China’s Defense Ministry said it is investigating Zhang Youxia, the senior general and one of the two vice chairs of the Central Military Commission, for suspected serious violations of discipline and law. The ministry made the announcement Saturday, according to the Defense Ministry statement.
The same statement said another Central Military Commission figure, Liu Zhenli, has also been placed under investigation by China’s ruling Communist Party. Liu is the chief of staff of the commission’s Joint Staff Department, the top military body in China.
The Defense Ministry statement did not provide any details on the alleged wrongdoing. It also did not specify what the investigation would cover beyond the allegation of violations of discipline and law for Zhang, and the Communist Party investigation involving Liu.

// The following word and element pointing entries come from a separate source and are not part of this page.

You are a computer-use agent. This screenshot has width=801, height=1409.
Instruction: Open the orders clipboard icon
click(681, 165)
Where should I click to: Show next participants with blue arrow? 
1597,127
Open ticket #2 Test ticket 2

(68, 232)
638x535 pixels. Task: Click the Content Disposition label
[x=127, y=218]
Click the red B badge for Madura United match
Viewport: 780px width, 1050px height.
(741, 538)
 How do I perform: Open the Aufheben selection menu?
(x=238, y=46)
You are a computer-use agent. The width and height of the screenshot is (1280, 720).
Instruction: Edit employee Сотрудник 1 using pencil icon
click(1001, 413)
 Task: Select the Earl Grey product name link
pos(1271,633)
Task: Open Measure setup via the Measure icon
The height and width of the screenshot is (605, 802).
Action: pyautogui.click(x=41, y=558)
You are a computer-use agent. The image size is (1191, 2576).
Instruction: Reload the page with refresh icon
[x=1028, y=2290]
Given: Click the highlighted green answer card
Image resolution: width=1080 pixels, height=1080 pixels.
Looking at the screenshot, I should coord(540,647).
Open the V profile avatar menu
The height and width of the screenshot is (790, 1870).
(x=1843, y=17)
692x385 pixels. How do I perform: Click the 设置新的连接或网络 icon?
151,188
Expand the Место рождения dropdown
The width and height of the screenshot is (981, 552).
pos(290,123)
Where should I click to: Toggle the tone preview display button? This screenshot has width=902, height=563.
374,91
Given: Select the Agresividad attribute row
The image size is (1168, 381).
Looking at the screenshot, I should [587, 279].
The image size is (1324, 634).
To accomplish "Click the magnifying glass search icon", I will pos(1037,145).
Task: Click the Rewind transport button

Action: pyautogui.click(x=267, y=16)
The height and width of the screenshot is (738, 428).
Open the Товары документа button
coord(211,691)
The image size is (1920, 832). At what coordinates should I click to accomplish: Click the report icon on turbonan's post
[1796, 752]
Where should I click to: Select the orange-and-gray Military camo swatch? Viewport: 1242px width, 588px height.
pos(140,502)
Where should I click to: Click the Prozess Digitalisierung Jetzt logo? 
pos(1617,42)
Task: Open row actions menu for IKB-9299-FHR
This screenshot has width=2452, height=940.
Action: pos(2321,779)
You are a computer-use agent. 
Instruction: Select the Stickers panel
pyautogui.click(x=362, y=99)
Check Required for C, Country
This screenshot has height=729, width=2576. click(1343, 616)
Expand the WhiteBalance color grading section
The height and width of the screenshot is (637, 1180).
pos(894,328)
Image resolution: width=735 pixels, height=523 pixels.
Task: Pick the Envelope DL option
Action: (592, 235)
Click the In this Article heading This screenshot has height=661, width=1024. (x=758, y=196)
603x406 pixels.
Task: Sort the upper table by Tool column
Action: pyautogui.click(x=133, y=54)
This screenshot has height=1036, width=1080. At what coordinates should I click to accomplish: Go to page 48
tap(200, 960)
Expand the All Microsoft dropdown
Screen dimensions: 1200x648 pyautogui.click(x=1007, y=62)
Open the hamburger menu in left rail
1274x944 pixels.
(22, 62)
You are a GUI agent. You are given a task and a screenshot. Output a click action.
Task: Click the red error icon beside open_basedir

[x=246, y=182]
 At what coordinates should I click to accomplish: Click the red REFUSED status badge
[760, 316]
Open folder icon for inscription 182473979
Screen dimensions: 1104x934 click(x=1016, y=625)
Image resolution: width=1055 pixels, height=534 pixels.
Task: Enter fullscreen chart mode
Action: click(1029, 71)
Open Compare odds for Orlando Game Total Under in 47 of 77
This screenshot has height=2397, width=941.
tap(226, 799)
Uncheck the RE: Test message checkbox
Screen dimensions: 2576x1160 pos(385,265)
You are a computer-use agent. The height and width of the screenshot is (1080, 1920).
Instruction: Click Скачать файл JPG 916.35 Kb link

Zhang, who is 75, joined the People’s Liberation Army in 1968 and is a general from its ground forces. His investigation places him among the latest figures to be caught in what the reporting described as a long-running purge of military officials.
The personnel upheaval has also included other senior changes at the commission level. The Communist Party expelled He Weidong, the other vice chair of the Central Military Commission, last October, and replaced him with commission member Zhang Shengmin.
Beyond the commission, the campaign has reached other defense leadership positions as well. In 2024, the party expelled two former defense ministers over corruption charges.
Analysts believe the purges are designed both to reform the military and to ensure loyalty to Chinese leader Xi Jinping, who also chairs the military commission. The reporting said the steps are part of a broader anti-corruption drive that has punished more than 200,000 officials since Xi came to power in 2012.
The announcement about the investigations also comes as Washington released a new defense blueprint that explicitly addresses China’s military role. The Trump administration released a new National Defense Strategy on Friday that acknowledged China as a military power that it said needs to be deterred from dominating the U.S. or its allies.
The strategy said: “This does not require regime change or some other existential struggle.” It added: “Rather, a decent peace, on terms favorable to Americans but that China can also accept and live under, is possible.”